Le incertezze che si registrano a livello economico e geopolitico in giro per il mondo stanno dando una mano al reddito fisso. L’indice Morningstar dedicato ai bond globali nell’ultimo mese (fino al 19 aprile e calcolato in euro) ha guadagnato l’1,5%.

Indice Morningstar Aggregate Global Bond: 1 mese

L’andamento del paniere è sostanzialmente in linea con quello, nello stesso periodo, della categoria Morningstar che raccoglie i fondi dedicati ai global bond. “Gli elementi che gli investitori stanno prendendo in considerazione in queste settimane quando ragionano sulle obbligazioni sono diversi”, spiega Sarah Bush, responsabile della ricerca sul reddito fisso di Morningstar. “Nell’elenco vanno inserite le incertezze sulle prossime mosse di politica economica dell’amministrazione Trump negli Usa, le preoccupazioni legate agli attacchi militari in Siria e in Afghanistan e le incognite relative alle prossime chiamate elettorali in Europa.
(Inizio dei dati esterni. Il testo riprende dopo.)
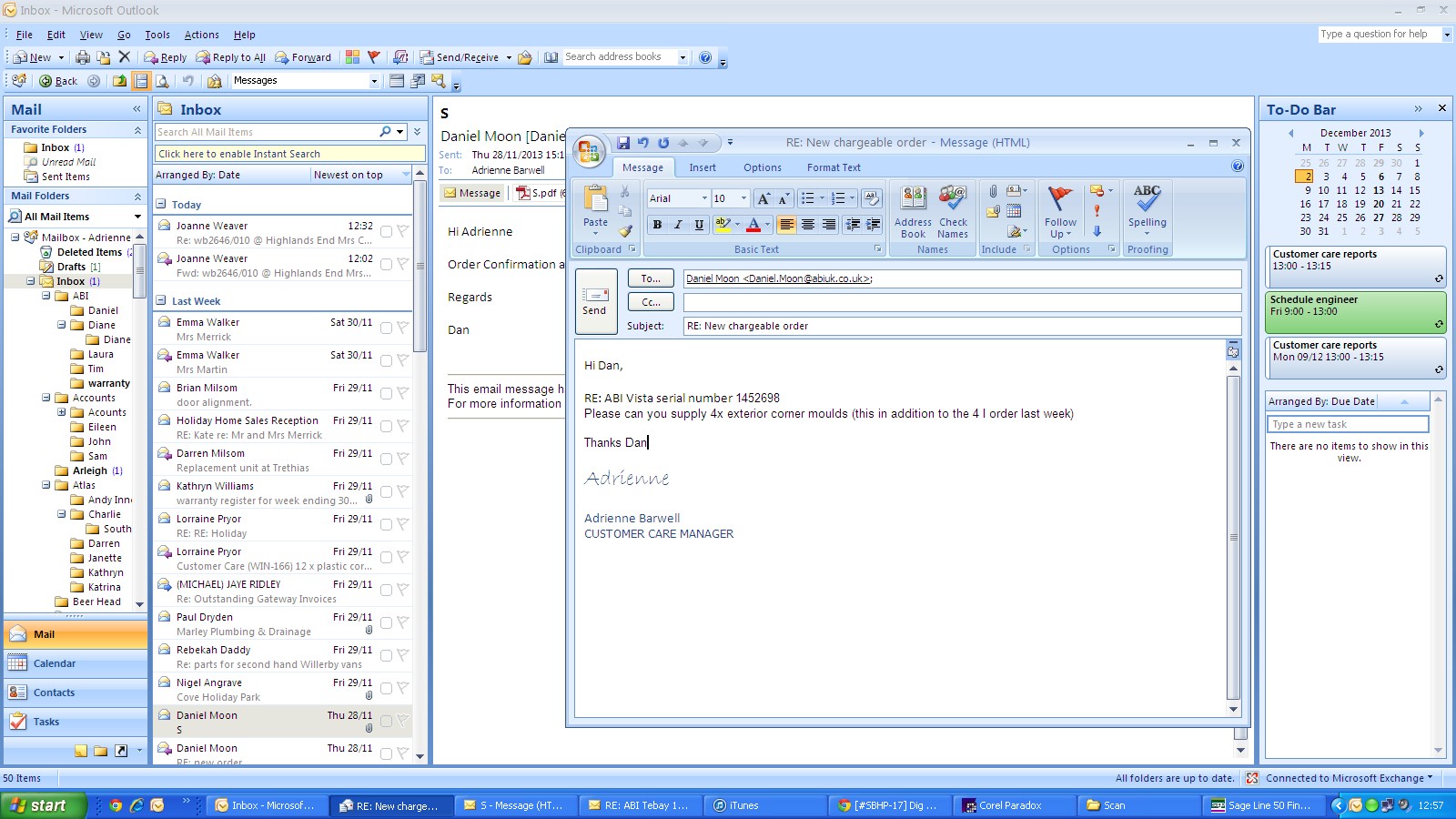
Task: Switch to the Format Text ribbon tab
Action: point(833,167)
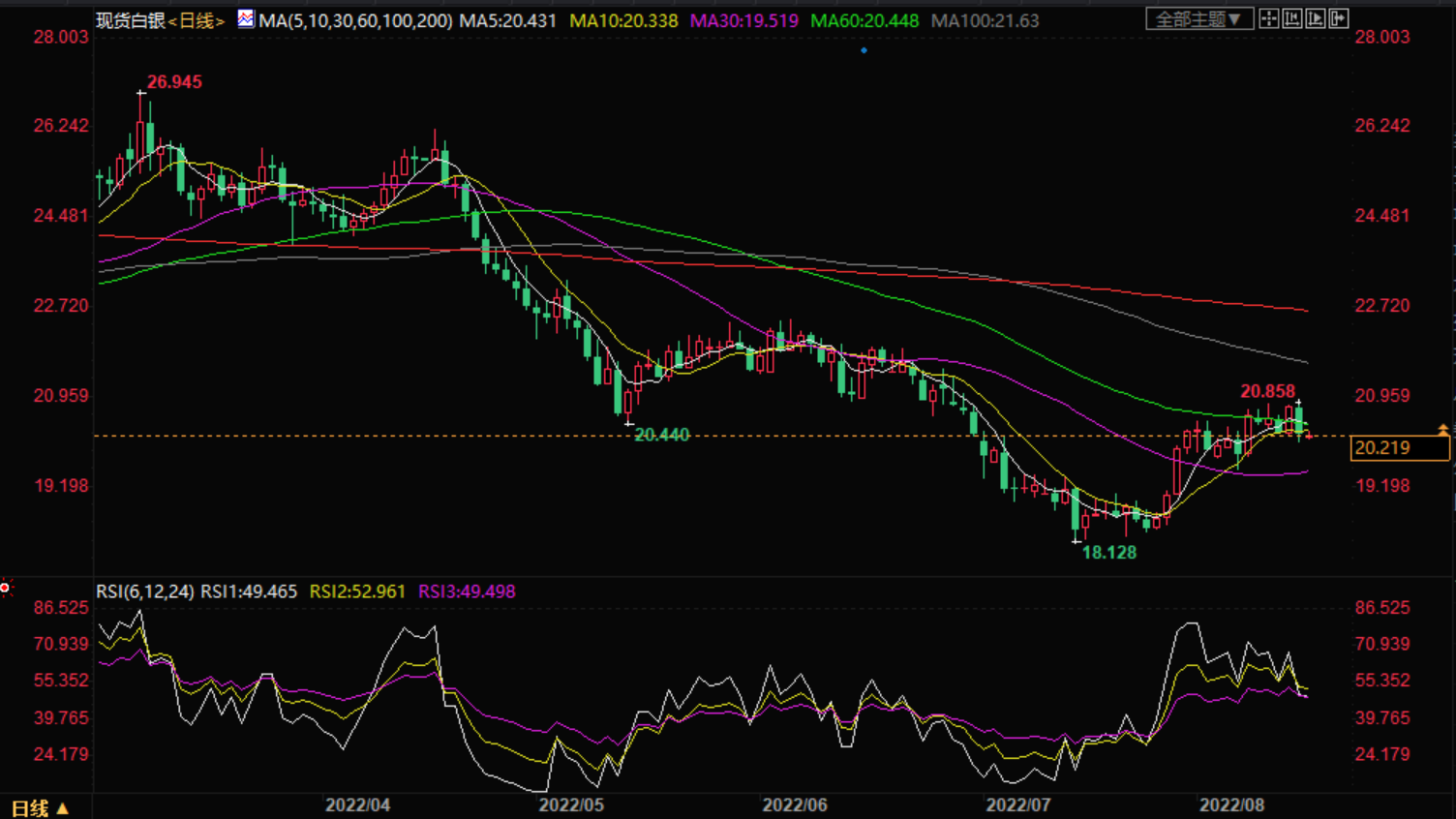1456x819 pixels.
Task: Click the green MA60:20.448 legend value
Action: [864, 20]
In una situazione del genere non è strano che gli investitori cerchino un po’ di riparo in quello che viene considerato un porto sicuro”.

Un bronzo che si fa notare

Fra i fondi con Analyst rating che si sono comportati meglio nell’ultimo mese, con un +2,5%, c’è Loomis Sayles Global Opp Bd C/A USD (Bronze, Morningstar rating: 3 stelle). “Lo stile del fondo è stato costante dal 2000”, spiega Shannon Kirwin, fund analyst di Morningstar in un report di gennaio 2017. “Le posizioni dipendono dalle prospettive elaborate dai team dedicati ai titoli sovrani”. L’investimento è opportunistico e punta alla ricerca di buone occasioni. “Di conseguenza il fondo può avere posizioni importanti su particolari settori, paesi o valute quando le basse valutazioni sono interessanti”, spiega l’analista. “Il profilo è invece più prudente e maggiormente allineato al benchmark (Bloomberg Barclays Global Aggregate Index) quando il team giudica troppo elevate le valutazioni ed eccessivamente rischiosa l'esposizione valutaria. La concentrazione su obbligazioni societarie è superiore a molti fondi analoghi. Fino al 20% del patrimonio può essere investito in titoli high. Un elemento essenziale è la gestione valutaria. Una sovra o sotto-ponderazione pari a 5-10 punti percentuali rispetto all'indice è abituale, così come un'esposizione del 15%-25% a valute dei mercati emergenti (il massimo è un terzo del patrimonio)”.